Carlo Scarpa (2 June 1906 – 28 November 1978) was an Italian architect, influenced by the materials, landscape and the history of Venetian culture, and by Japan. Scarpa translated his interests in history, regionalism, invention, and the techniques of the artist and craftsman into ingenious glass and furniture design.

Biography 
Scarpa was born in Venice. Much of his early childhood was spent in Vicenza, where his family relocated when he was 2 years old. After his mother's death when he was 13, he moved with his father and brother back to Venice. Carlo attended the Academy of Fine Arts where he focused on architectural studies. Graduated from the Accademia in Venice, with the title of Professor of Architecture, he apprenticed with the architect Francesco Rinaldo. Scarpa married Rinaldo's niece, Nini Lazzari (Onorina Lazzari).
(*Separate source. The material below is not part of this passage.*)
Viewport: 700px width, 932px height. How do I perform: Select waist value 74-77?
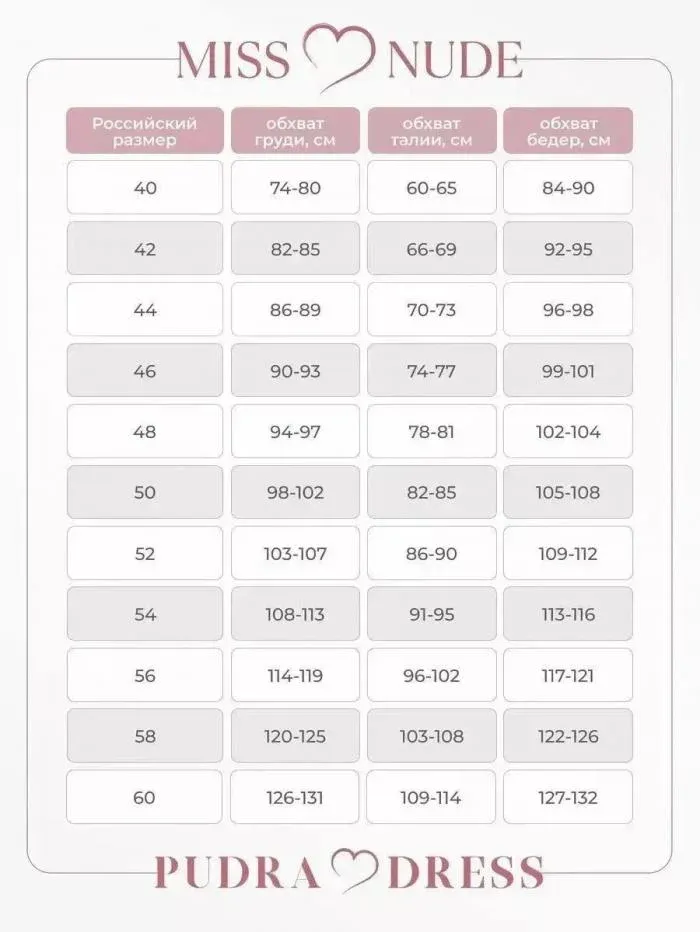pos(432,370)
However, Scarpa refused to sit the pro forma professional exam administrated by the Italian Government after World War II. As a consequence, he was not permitted to practice architecture without associating with an architect. Hence, those who worked with him, his clients, associates, craftspersons, called him "Professor", rather than "architect".
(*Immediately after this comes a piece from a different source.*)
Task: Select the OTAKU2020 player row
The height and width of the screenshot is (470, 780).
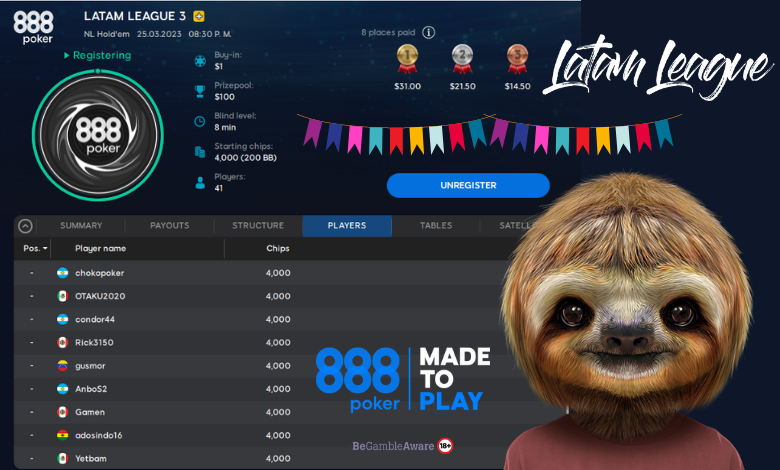Action: tap(100, 296)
His architecture is deeply sensitive to the changes of time, from seasons to history, rooted in a sensuous material imagination. He was Mario Botta's thesis adviser along with Giuseppe Mazzariol; the latter was the Director of the Fondazione Querini Stampalia when Scarpa completed his renovation and garden for that institution. Scarpa taught drawing and Interior Decoration at the "Istituto universitario di architettura di Venezia" from the late 1940s until his death. While most of his built work is located in the Veneto, he made designs of landscapes, gardens, and buildings, for other regions of Italy as well as Canada, the United States, Saudi Arabia, France and Switzerland. His name has 11 letters and this is used repeatedly in his architecture.
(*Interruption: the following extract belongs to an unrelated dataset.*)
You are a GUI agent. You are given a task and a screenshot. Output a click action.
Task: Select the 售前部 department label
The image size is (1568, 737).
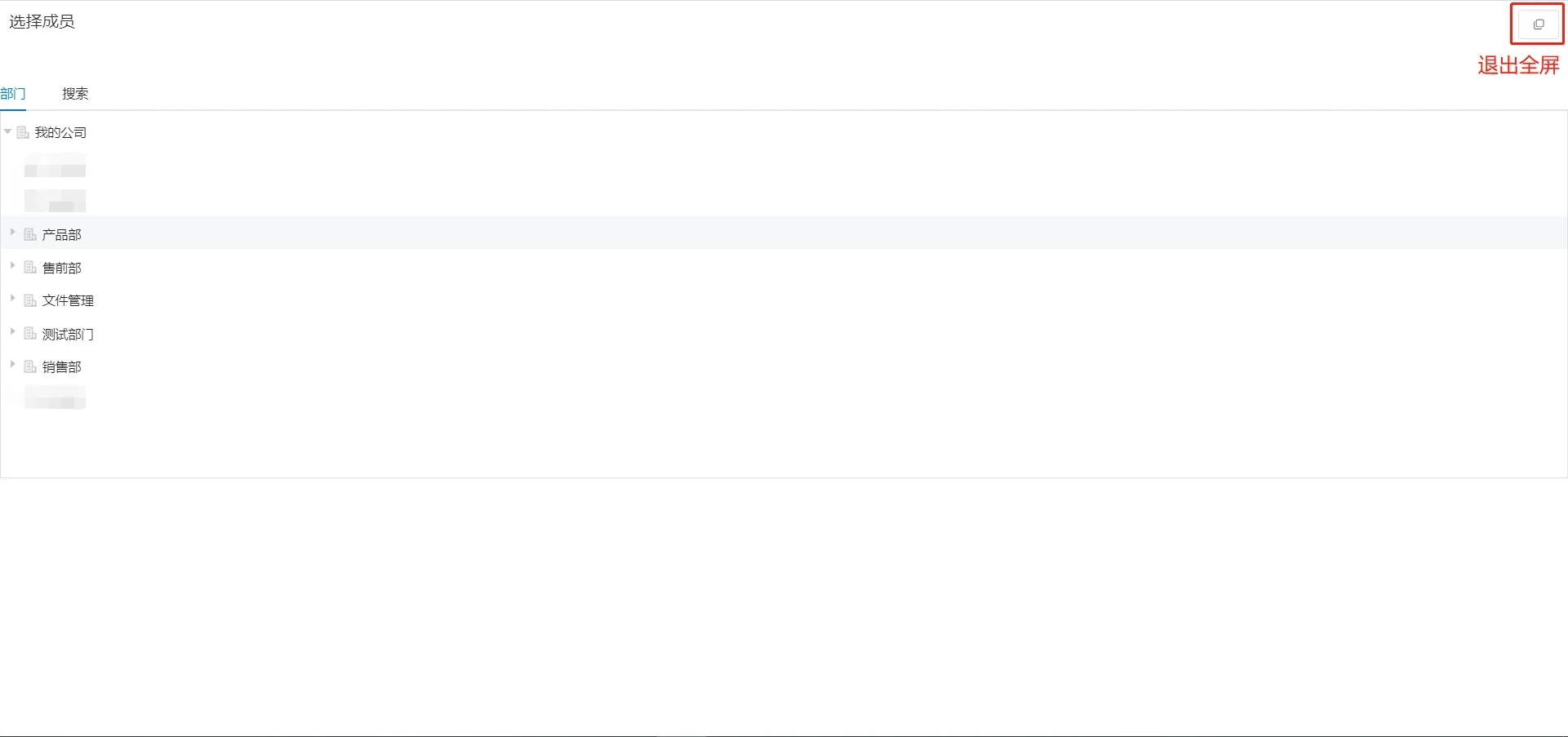coord(62,268)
One of his last projects, the Villa Palazzetto in Monselice, left incomplete at the time of his death, was altered in October 2006 by his son Tobia. This work is one of Scarpa's most ambitious landscape and garden projects, the Brion Sanctuary notwithstanding. It was executed for Aldo Businaro, the representative for Cassina who is responsible for Scarpa's first trip to Japan. Aldo Businaro died in August 2006, a few months before the completion of the new stair at the Villa Palazzetto, built to commemorate Scarpa's centenary.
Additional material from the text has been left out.